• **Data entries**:
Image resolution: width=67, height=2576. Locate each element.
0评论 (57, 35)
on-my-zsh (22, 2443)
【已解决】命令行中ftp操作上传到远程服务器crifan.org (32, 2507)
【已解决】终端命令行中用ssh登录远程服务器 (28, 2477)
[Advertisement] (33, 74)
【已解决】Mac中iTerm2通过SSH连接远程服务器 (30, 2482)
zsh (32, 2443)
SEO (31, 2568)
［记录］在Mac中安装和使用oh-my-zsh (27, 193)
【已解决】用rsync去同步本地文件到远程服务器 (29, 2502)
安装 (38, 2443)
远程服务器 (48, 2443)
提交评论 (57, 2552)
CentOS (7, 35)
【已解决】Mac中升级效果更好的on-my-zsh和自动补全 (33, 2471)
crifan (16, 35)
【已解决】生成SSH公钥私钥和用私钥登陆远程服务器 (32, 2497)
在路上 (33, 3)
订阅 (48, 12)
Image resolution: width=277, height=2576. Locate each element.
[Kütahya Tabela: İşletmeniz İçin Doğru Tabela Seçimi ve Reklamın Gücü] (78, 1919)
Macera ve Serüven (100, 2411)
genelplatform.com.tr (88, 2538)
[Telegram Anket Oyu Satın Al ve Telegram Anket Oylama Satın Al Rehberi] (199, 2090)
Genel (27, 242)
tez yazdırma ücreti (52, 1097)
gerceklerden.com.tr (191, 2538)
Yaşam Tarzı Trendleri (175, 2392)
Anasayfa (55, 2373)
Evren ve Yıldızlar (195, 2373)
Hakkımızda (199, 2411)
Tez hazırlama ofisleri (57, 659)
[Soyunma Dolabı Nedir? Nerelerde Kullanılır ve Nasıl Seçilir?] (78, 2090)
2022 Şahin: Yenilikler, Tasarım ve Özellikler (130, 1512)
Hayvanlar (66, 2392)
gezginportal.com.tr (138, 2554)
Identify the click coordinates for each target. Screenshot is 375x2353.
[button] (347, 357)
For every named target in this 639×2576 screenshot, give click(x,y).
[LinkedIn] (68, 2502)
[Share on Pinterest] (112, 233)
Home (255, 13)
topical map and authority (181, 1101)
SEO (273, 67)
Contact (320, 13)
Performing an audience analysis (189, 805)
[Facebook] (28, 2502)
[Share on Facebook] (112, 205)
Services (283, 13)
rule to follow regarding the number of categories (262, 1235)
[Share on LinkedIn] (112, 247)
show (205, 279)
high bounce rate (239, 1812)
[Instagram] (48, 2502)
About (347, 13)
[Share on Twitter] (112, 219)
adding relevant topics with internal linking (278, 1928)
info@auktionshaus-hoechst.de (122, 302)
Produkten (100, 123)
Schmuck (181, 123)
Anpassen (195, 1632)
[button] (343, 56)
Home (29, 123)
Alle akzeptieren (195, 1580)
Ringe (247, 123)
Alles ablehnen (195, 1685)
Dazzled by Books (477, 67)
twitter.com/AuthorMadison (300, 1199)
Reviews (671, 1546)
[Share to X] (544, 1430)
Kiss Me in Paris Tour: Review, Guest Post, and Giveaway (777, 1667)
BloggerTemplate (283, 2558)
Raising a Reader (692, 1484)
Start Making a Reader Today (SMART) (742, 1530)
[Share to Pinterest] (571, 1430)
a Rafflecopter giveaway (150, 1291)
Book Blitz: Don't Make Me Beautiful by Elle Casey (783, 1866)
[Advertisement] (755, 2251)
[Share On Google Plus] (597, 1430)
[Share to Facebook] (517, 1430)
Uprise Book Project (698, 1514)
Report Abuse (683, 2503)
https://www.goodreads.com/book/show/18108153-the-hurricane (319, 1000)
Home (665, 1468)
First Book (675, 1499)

• **Work task**: If a line in the records above contains the string "Locate", copy that line out.

• **Response**:
Image resolution: width=67, height=2576. Locate each element.
Image resolution: width=277, height=2576. Locate each element.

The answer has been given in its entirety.